BACKGROUND: Management of BM mainly relies on local treatment approaches including whole brain radiotherapy (WBRT), radiosurgery, and neurosurgery depending on number and size of BM. Of note, WBRT is associated with severe late-toxicity. Recently, lapatinib plus capecitabine (LapCap) as primary systemic treatment in oligosymptomatic patients (pts) with multiple Her2-positive BM was shown to achieve considerable response and delay the need for WBRT. T-DM1 (trastuzumab-emtansine) is an antibody-drug conjugate linking trastuzumab (T) to an anti-microtubule agent. T-DM1 provides activity in pts progressing upon T and has lower toxicity as compared to LapCap.

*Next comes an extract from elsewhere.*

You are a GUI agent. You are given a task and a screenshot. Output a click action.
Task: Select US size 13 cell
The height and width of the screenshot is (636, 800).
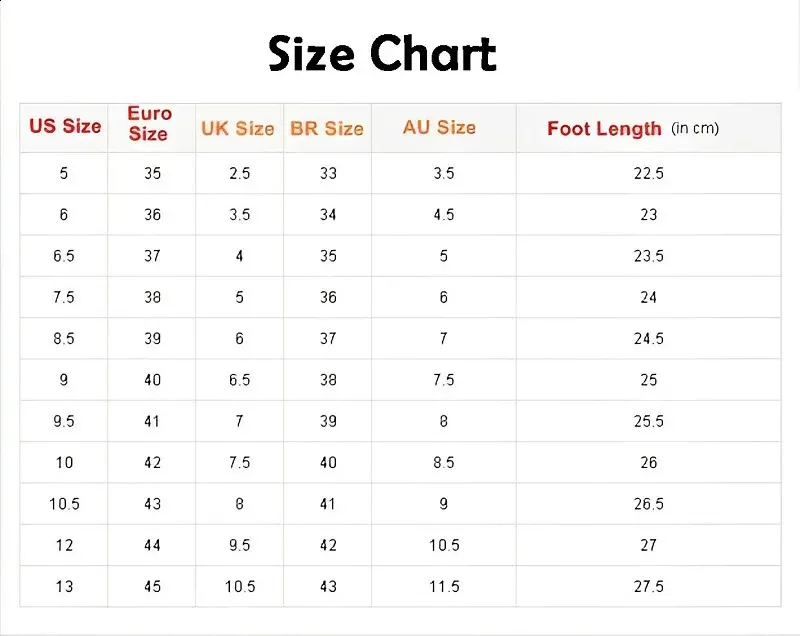(x=64, y=587)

Here, we investigated the activity of T-DM1 in newly diagnosed or progressive BM. PATIENTS AND METHODS: Six pts (median age 55 years) with Her2-positive breast cancer and BM were treated with T-DM1. Two asymptomatic pts received T-DM1 as first line therapy for brain metastatic disease, while four pts received local therapy before and had documented CNS progression at inclusion. T-DM1 was administered intravenously at a dose of 3.6 mg/kg body weight every three weeks; re-assessment of disease status was performed every three cycles. At baseline and restaging, MRI was performed. CNS response was defined as a reduction of lesion size of ≥50%. RESULTS: Median follow-up was 6 months (m). All pts had received prior T, 3/6 (50%) had already received LapCap, and 2/6 (33.3%) pertuzumab. Currently, 4/6 pts (66.6%) are assessable for CNS response. Two/4 pts (50%) had partial remission, while one patient progressing upon prior local therapy had stable disease. One/6 (16.6%) patient had minor response on MRI but no reduction of pre-existing brain oedema and increasing cortisol doses and was therefore deemed PD. A significant LVEF drop was observed in one heavily pretreated patient. CONCLUSION: This prospective case series again indicates that systemic therapy offers activity in Her2-positive BM. Currently, primary systemic treatment with LapCap remains the standard of care. Still, T-DM1 is well tolerated and offers relevant clinical activity; therefore, the role of T-DM1 in BM should be investigated in larger studies.